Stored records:
>>>

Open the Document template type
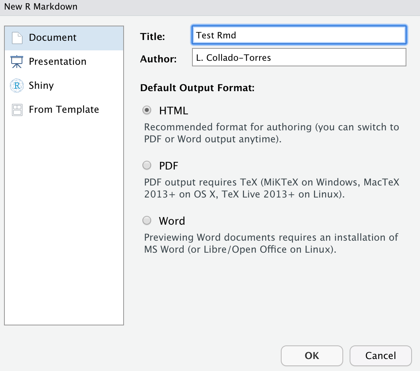The image size is (420, 371). (x=52, y=37)
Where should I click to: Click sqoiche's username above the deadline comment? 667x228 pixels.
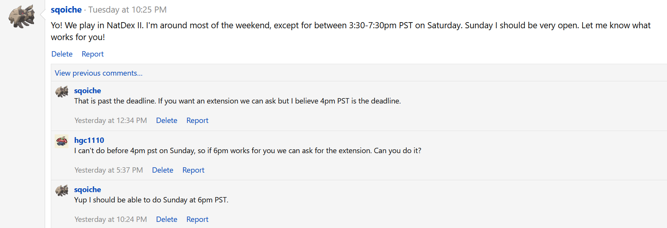(x=88, y=91)
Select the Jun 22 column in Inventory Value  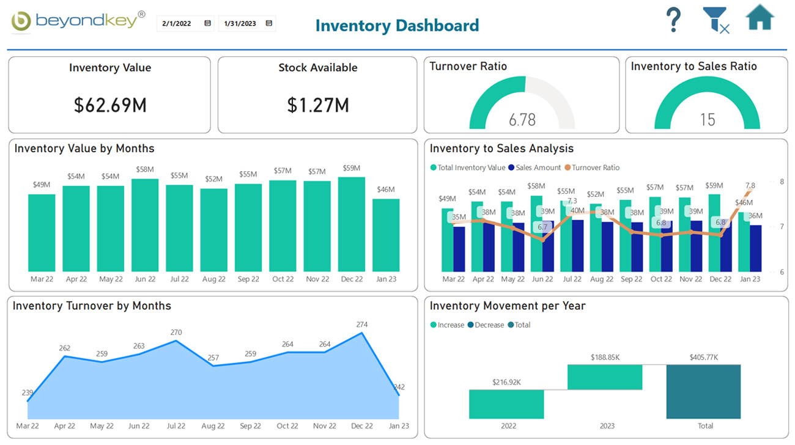(145, 226)
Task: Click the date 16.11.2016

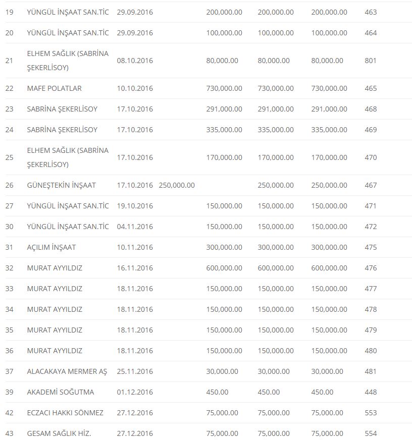Action: click(134, 268)
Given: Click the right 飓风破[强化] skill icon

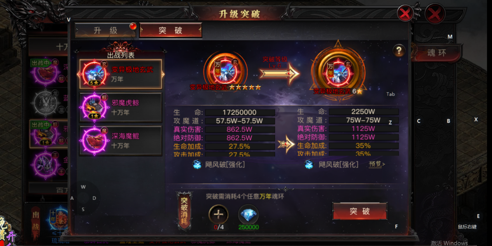Looking at the screenshot, I should (309, 164).
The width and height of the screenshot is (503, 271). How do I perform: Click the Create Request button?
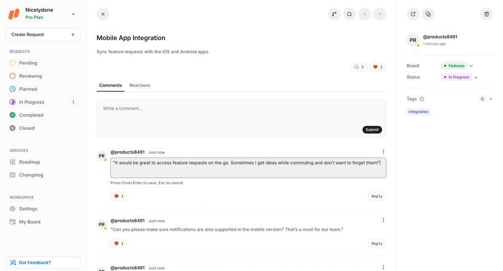pos(43,35)
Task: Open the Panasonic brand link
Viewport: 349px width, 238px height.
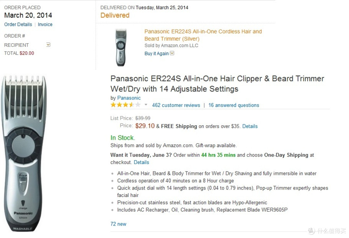Action: click(129, 98)
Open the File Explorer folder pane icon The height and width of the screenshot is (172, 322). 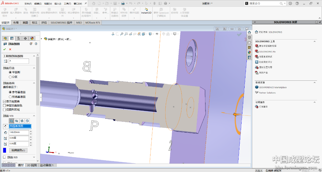coord(249,43)
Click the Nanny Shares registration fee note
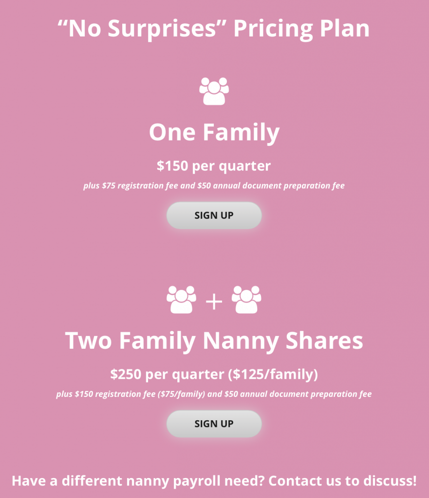429x498 pixels. click(x=214, y=394)
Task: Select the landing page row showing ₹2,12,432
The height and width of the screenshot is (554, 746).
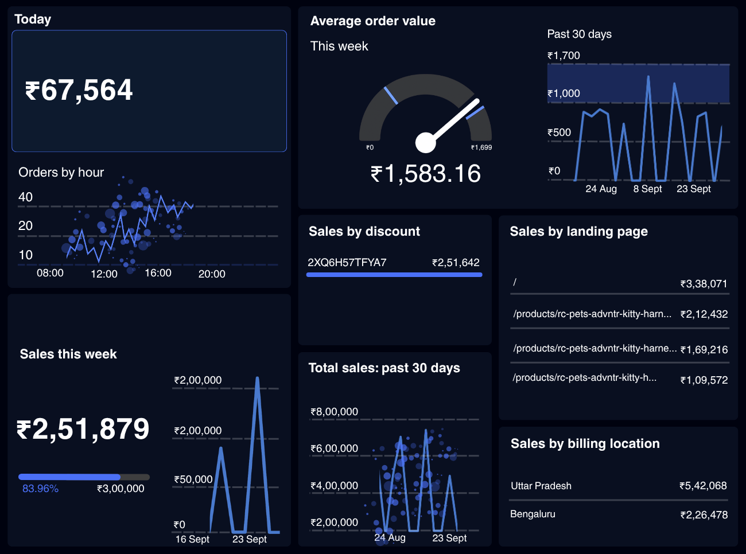Action: (620, 314)
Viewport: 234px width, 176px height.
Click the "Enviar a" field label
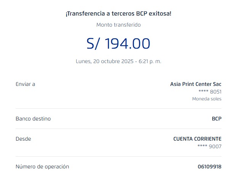(25, 84)
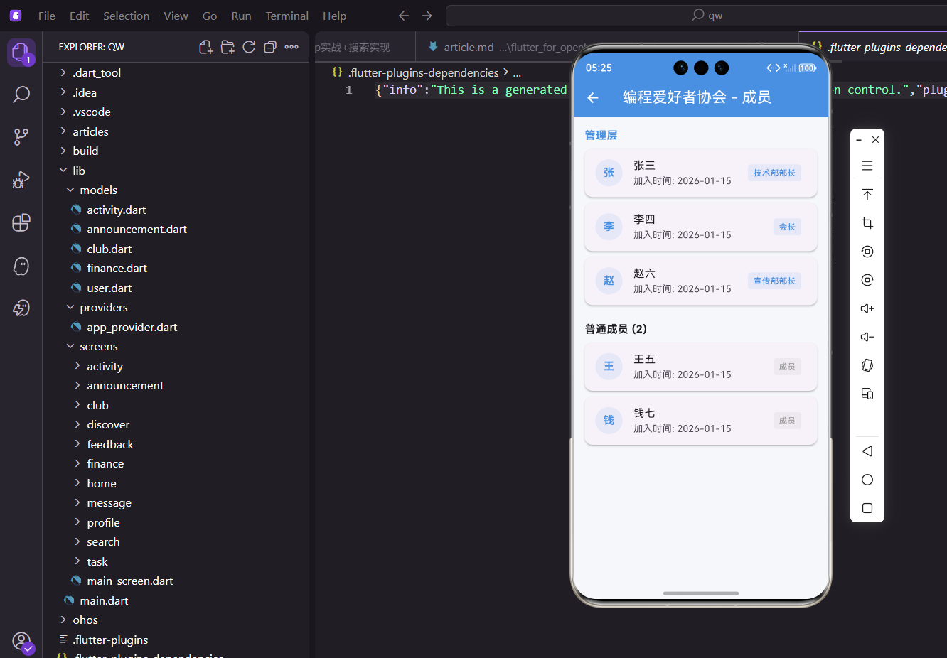The height and width of the screenshot is (658, 947).
Task: Increase the emulator volume
Action: click(x=867, y=308)
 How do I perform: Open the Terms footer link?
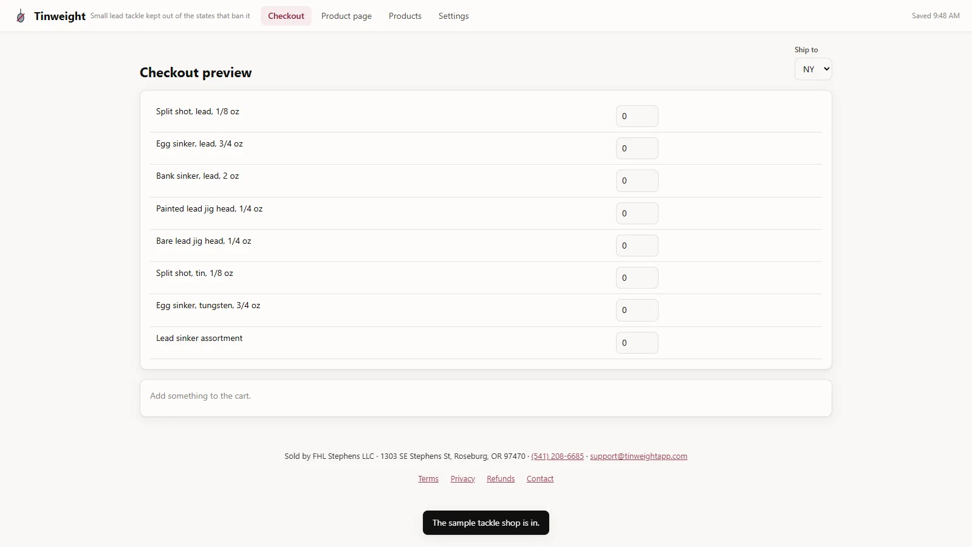(428, 479)
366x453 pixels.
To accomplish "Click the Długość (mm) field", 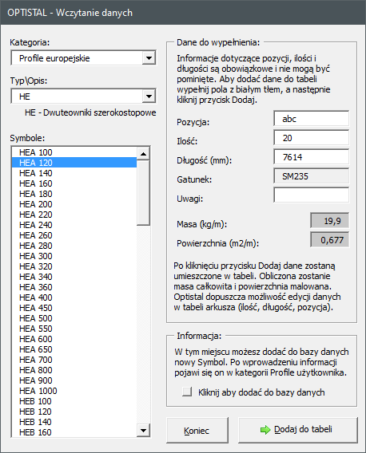I will click(x=312, y=157).
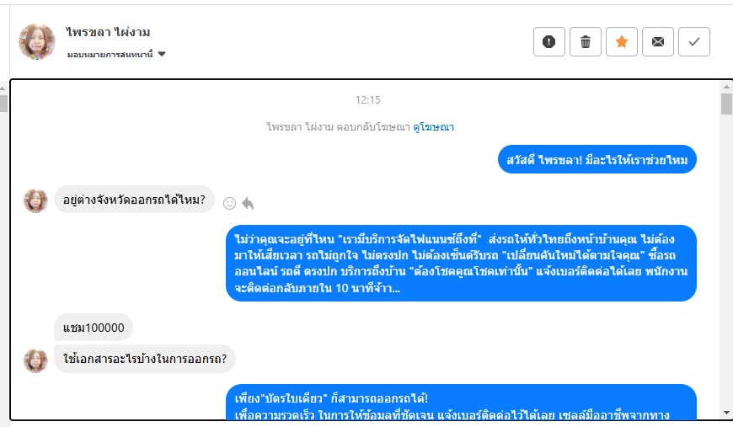Toggle the orange star follow-up marker

[x=621, y=41]
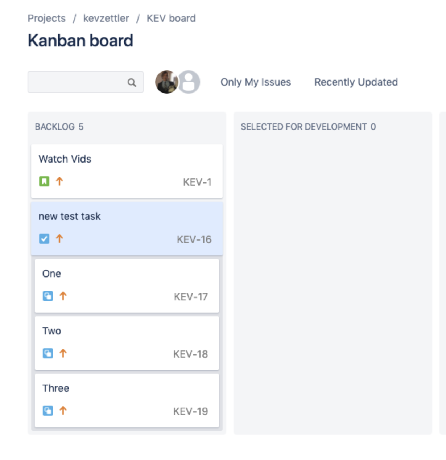Toggle the Only My Issues filter
Viewport: 446px width, 460px height.
point(255,82)
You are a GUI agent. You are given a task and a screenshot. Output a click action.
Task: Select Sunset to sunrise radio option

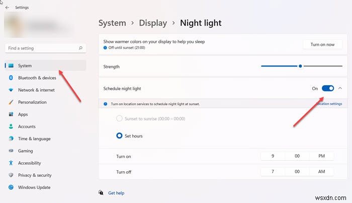tap(120, 118)
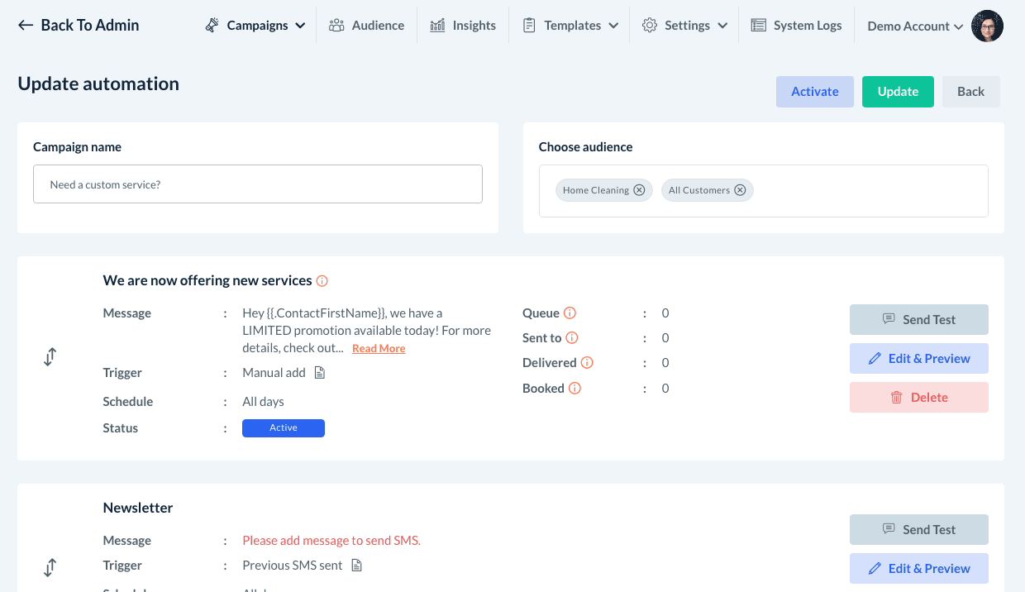Click the Booked info icon
The width and height of the screenshot is (1025, 592).
pos(574,389)
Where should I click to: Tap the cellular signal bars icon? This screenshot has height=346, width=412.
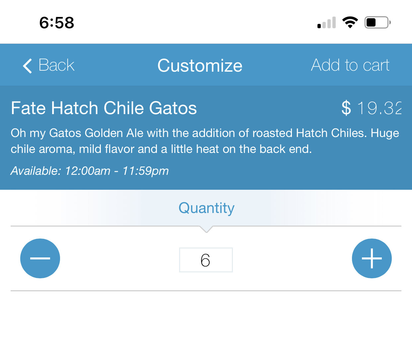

<<<

Reproduce only the lines from the line that holds "Task: Select Sunset to sunrise radio option" through the end of the records, exactly as they stand, both ends included and pictures excluded.

Task: Select Sunset to sunrise radio option

tap(120, 118)
Click the Booked info icon
The width and height of the screenshot is (1025, 592).
pos(574,389)
Where should I click to: Tap the cellular signal bars icon? This screenshot has height=346, width=412.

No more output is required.